Taylor v. Bryars

602 So. 2d 378 | Ala. | 1992

Stella Mae Bryars Taylor appeals from a judgment entered in an action for ejectment. On March 28, 1991, Mason H. and Shirley W. Bryars purchased the disputed real property, located in Baldwin County, at a mortgage foreclosure sale, and demanded possession from Mason's former sister-in-law, Stella Mae Bryars Taylor. She refused, and they sued.1 After an oretenus hearing, the trial court entered a judgment for the Bryarses; Taylor appeals. We affirm.

In 1968, Taylor and Hubert Lee Bryars (who was her husband at that time), as joint tenants, executed a mortgage on the following property to secure a loan from the Farmers Home Administration (FHA):

"Lot 33 of Greenwoods' Survey of Perdido, as per plat of same duly recorded in the office of the Judge of Probate of said County and lying in Section 36, Township 1 North of Range 4 East."

In 1986, the FHA began mortgage foreclosure proceedings on the property because of delinquent payments. The appellees, Mason and Shirley Bryars (brother and sister-in-law of Hubert Lee Bryars), paid the $4,751.08 due on the mortgage. Taylor promised to repay the Bryarses in April of that year, but failed to do so. The FHA then contacted Taylor and advised her that the mortgage would not be assigned to the Bryarses until $107.90, the cost of attorney fees for the foreclosure proceedings, was paid. In late 1986, the Bryarses paid this amount also, and, on December 5, 1986, they received an assignment of the mortgage.

On August 15, 1986, Mrs. Taylor and her husband, Hubert Bryars, were divorced. As part of the proceedings, he was required to convey his interest in the property to her by quitclaim deed. He did so. In April 1987, Taylor conveyed the property to her brother-in-law, Melvin Thompson, by warranty deed.
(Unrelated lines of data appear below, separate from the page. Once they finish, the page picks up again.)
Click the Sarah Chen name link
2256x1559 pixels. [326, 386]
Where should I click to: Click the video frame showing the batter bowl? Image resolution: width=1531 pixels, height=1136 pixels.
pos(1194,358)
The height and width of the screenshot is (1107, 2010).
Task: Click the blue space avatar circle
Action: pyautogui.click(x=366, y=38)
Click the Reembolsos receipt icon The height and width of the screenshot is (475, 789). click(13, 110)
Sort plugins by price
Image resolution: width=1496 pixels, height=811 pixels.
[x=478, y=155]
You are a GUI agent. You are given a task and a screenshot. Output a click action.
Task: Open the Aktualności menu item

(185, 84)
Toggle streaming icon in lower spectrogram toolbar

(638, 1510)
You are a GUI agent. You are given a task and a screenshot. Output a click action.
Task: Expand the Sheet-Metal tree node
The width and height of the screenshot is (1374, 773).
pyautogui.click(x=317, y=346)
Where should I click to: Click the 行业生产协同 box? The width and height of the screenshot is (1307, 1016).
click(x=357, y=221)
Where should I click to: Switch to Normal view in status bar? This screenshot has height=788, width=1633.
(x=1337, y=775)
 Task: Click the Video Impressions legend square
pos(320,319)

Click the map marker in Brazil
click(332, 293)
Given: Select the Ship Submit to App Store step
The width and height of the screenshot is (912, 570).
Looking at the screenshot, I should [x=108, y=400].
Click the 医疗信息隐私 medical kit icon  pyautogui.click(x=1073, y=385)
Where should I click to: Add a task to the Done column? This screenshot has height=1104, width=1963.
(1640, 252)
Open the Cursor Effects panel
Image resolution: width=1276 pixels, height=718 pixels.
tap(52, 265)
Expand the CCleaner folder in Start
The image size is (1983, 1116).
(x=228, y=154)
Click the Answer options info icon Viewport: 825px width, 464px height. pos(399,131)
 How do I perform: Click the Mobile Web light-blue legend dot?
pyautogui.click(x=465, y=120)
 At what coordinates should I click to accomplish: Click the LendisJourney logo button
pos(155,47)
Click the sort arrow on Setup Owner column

Taylor never repaid the Bryarses, so they foreclosed on the mortgage and then purchased the property at the foreclosure sale. Taylor, pro se, appeals from a judgment requiring her to vacate the property.

Taylor contends that the assignment of the mortgage to the Bryarses by the FHA was invalid because (1) she says she did not consent to it, and (2) she says it was not in writing. However, Taylor admits that she never repaid the Bryarses for the money they paid to the FHA, and she admits that she has not made any mortgage payments on the property since the final divorce judgment. Taylor also was aware of the assignment of the mortgage to the Bryarses.

At trial, the Bryarses introduced certified copies of the mortgage executed by Taylor and her former husband, the assignment of the mortgage, and the mortgage foreclosure deed. They also established a demand for possession, with Taylor's refusal to deliver possession. The law of Alabama pertaining to an ejectment action was correctly summarized by the Court of Civil *380 Appeals in Thompson v. First State Bank of Alabama,503 So.2d 858, 860 (Ala.Civ.App. 1987):

"A plaintiff who establishes that he has both legal title to the property when his complaint is filed and a right to immediate possession has established the elements for statutory ejectment. Atlas Subsidiaries v. Kornegay, 288 Ala. 599, 264 So.2d 158 (1977). Further, if the mortgage and foreclosure deed, either the original documents or certified copies thereof, are produced, as well as proof of both demand for and refusal to deliver possession, then all the necessary elements of ejectment are established. Jones v. Butler, 286 Ala. 69, 237 So.2d 460 (1970)."

The Bryarses have proven the elements for statutory ejectment. The judgment of the trial court is due to be affirmed.

AFFIRMED.

HORNSBY, C.J., and MADDOX, HOUSTON and KENNEDY, JJ., concur.

1 The complaint names, in addition to Taylor, these defendants: Melvin Ray Thompson, Taylor's brother-in-law, to whom she transferred the property; and Joseph and Patricia Cox.